Não é um princípio, para os revolucionários, participar de todas as eleições. Em 1905, na Rússia, os bolcheviques defenderam, corretamente, o boicote ativo às eleições da Duma (Assembleia Nacional) convocadas pelo czar. Contudo, é importante lembrar que isso ocorreu em uma situação particular. O contexto era de crescente ação revolucionária das massas. Havia o surgimento de organismos de duplo poder, os soviets, o partido social democrata (tanto bolcheviques, quanto mencheviques) estava na ilegalidade, e a Duma teria um caráter meramente consultivo, sendo utilizada pelo czar para manobrar, conter a revolução, e manter o regime autocrático. Já em outras circunstâncias posteriores, os bolcheviques participaram das eleições e elegeram deputados para a Duma, utilizando-a como uma tribuna para denunciar o czarismo e fortalecer a organização do proletariado.

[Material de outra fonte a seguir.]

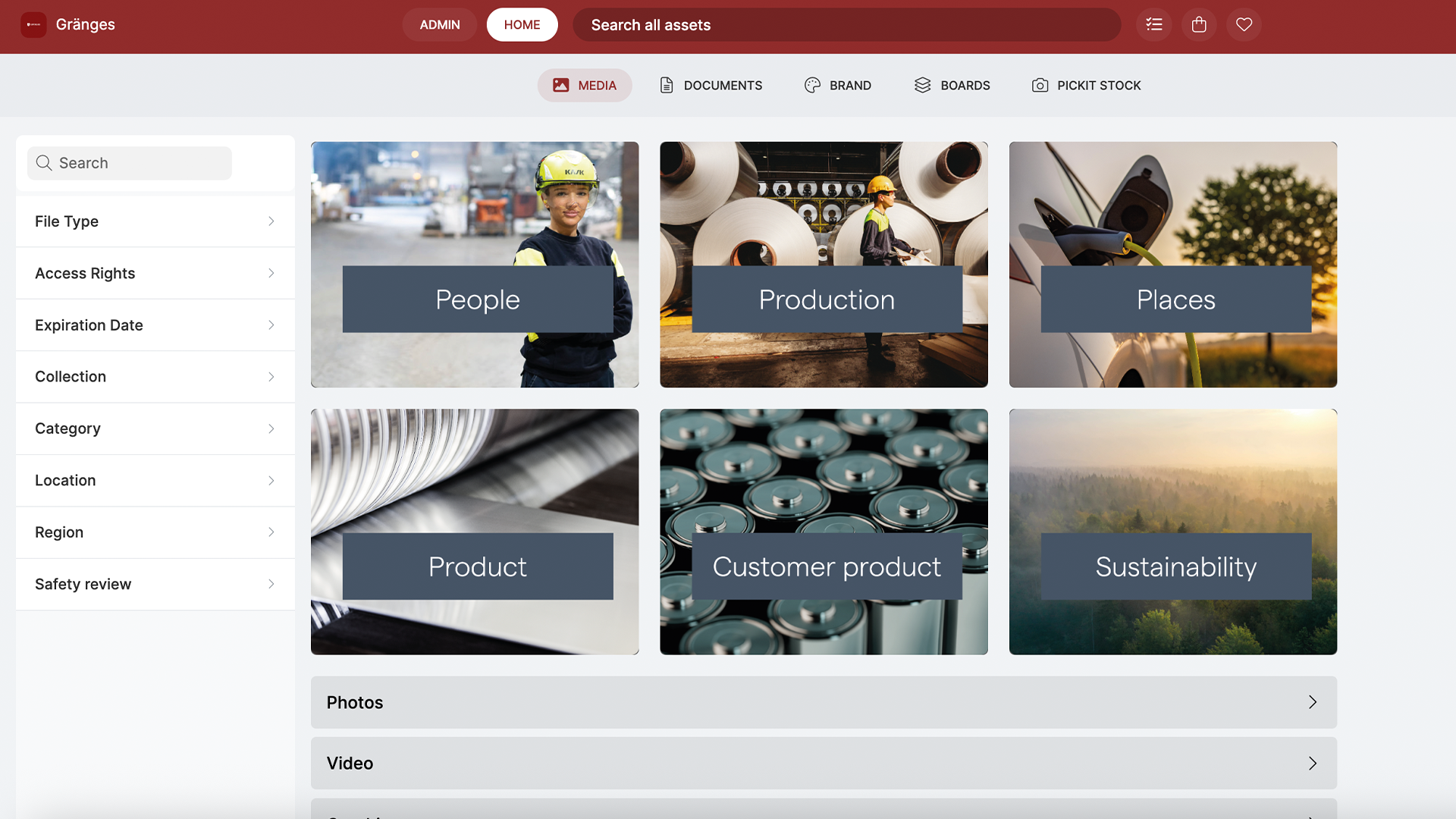This screenshot has height=819, width=1456.
Task: Open the checklist icon in header
Action: pos(1153,24)
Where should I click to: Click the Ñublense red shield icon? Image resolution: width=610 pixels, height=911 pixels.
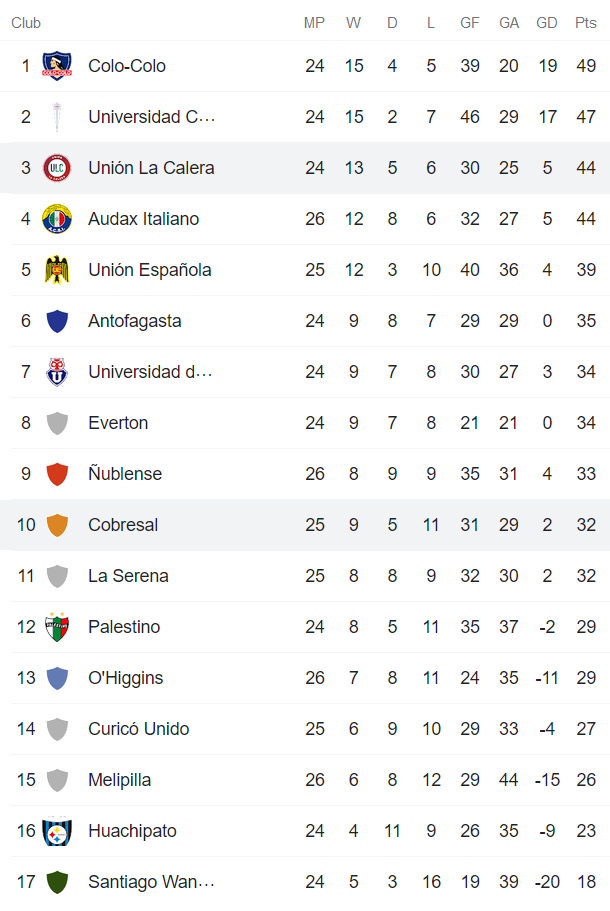pyautogui.click(x=57, y=474)
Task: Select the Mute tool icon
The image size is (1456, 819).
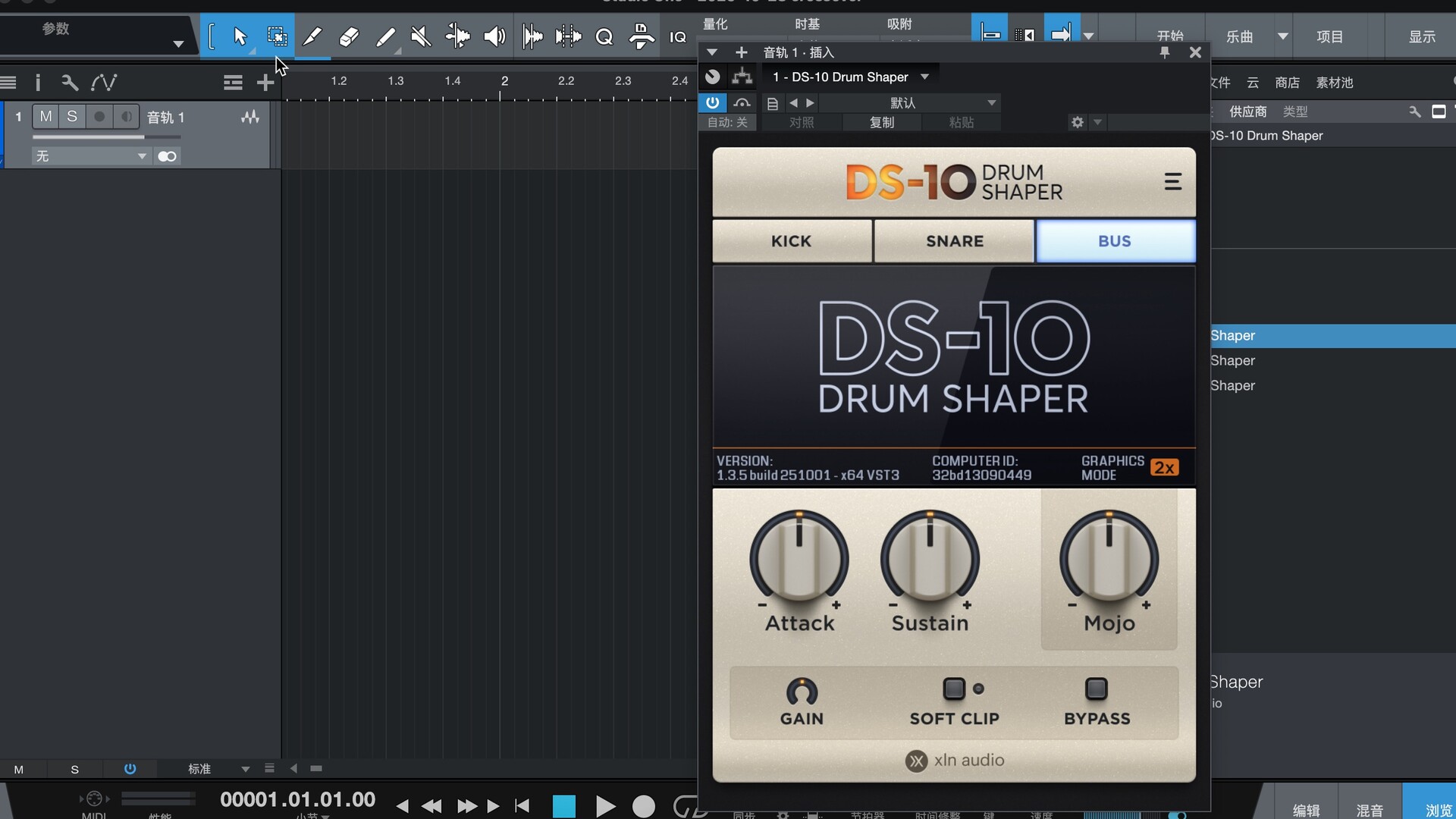Action: (x=420, y=36)
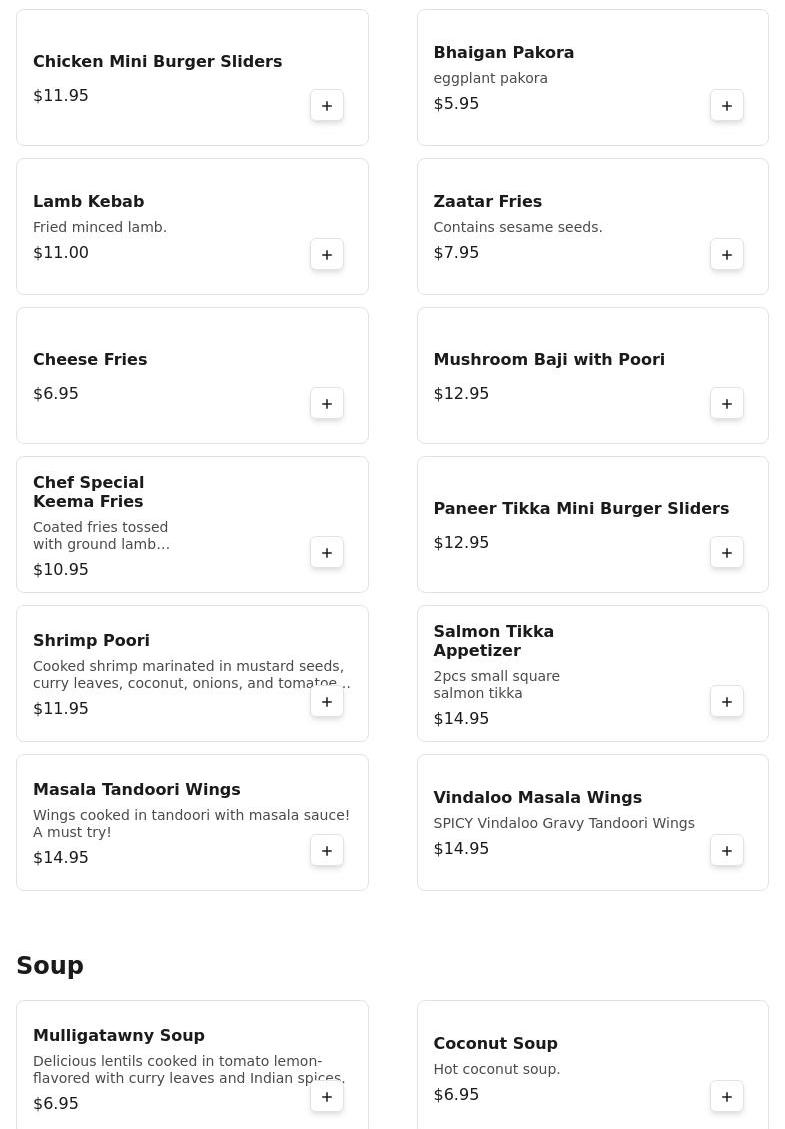The height and width of the screenshot is (1129, 785).
Task: Add Zaatar Fries to cart
Action: [727, 255]
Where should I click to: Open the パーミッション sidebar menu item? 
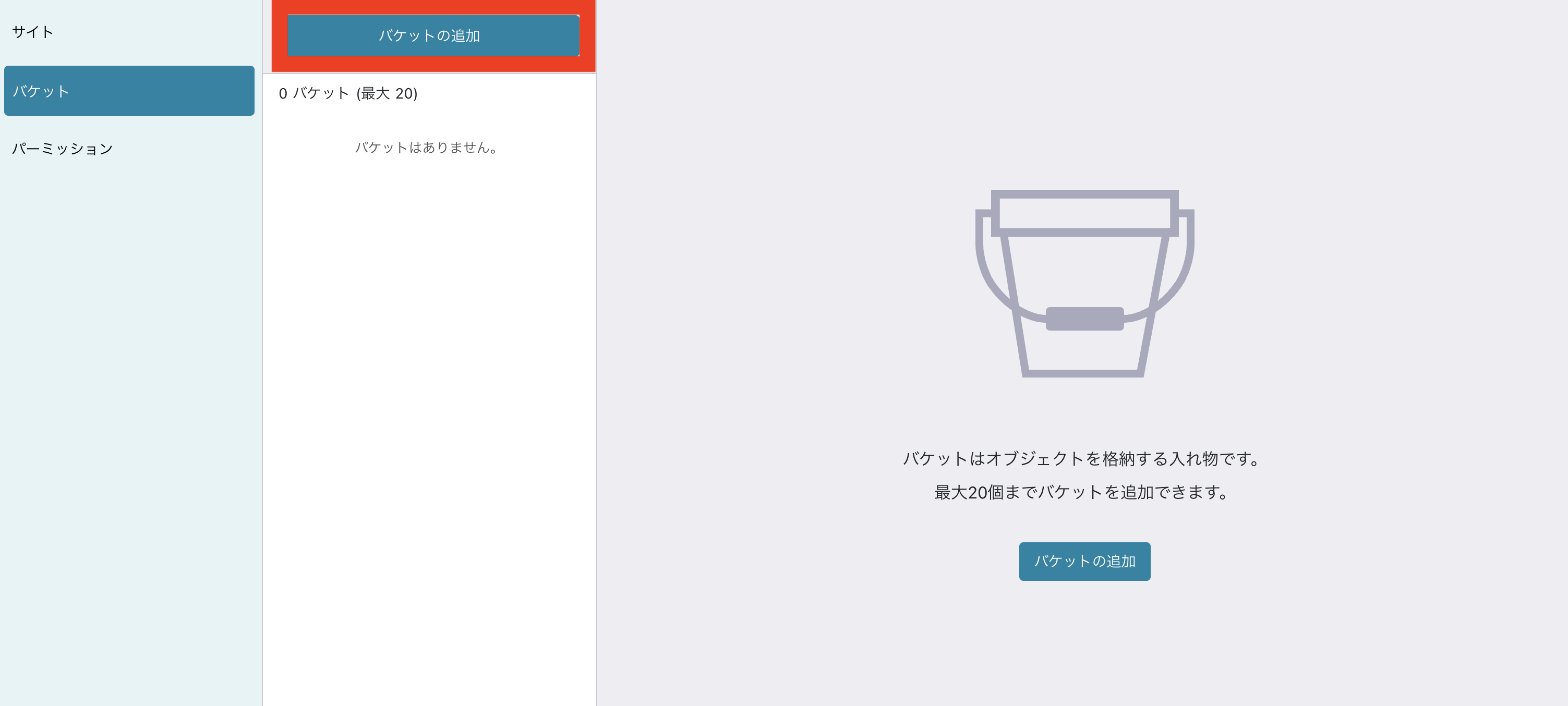(63, 149)

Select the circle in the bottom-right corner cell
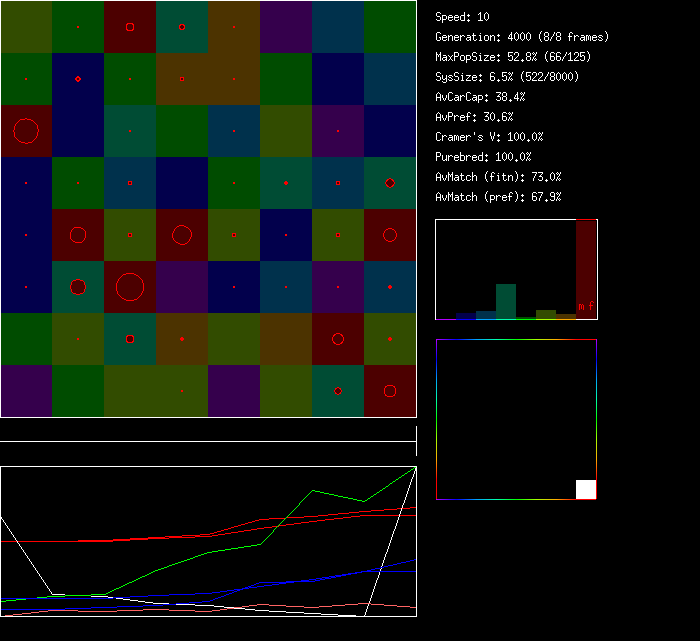(390, 391)
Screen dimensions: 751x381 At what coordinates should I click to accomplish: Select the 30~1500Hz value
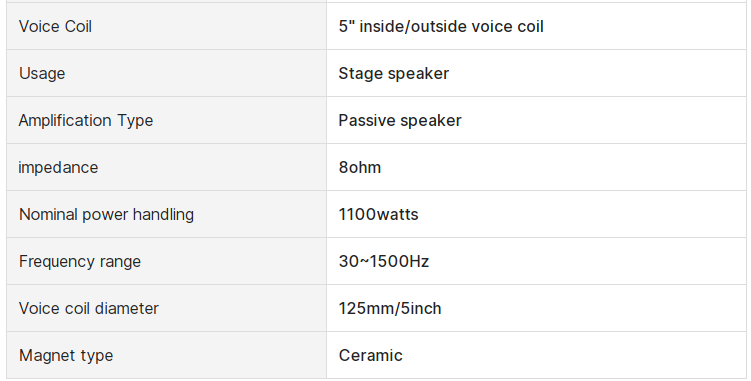point(384,261)
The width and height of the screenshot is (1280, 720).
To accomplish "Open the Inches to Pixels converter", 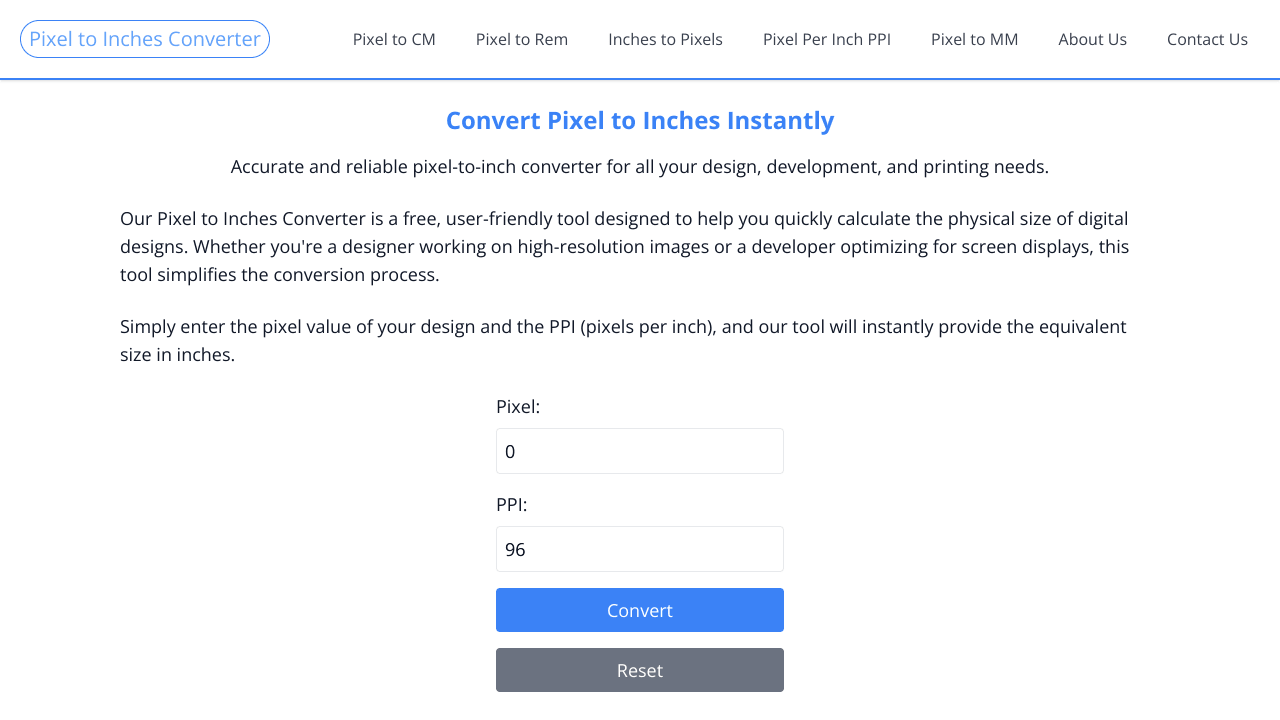I will pos(665,39).
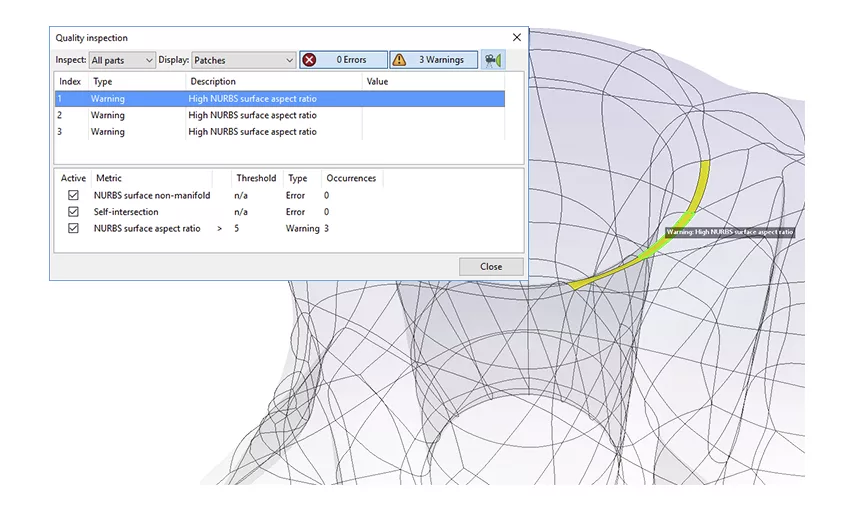This screenshot has width=850, height=510.
Task: Disable the Self-intersection metric checkbox
Action: (x=73, y=212)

Ao invés de participar de uma ação que alimenta as ilusões nas instituições burguesas, que desvia a luta contra o governo Bolsonaro, tirando o combate das ruas e levando para a arena eleitoral, o que aqueles que se dizem representantes dos trabalhadores e da juventude deveriam fazer é explicar os ilimites do Parlamento burguês e impulsionando o combate concreto na luta de classes, seja pelas pautas mais imediatas ou o combate para por um fim nesse sistema.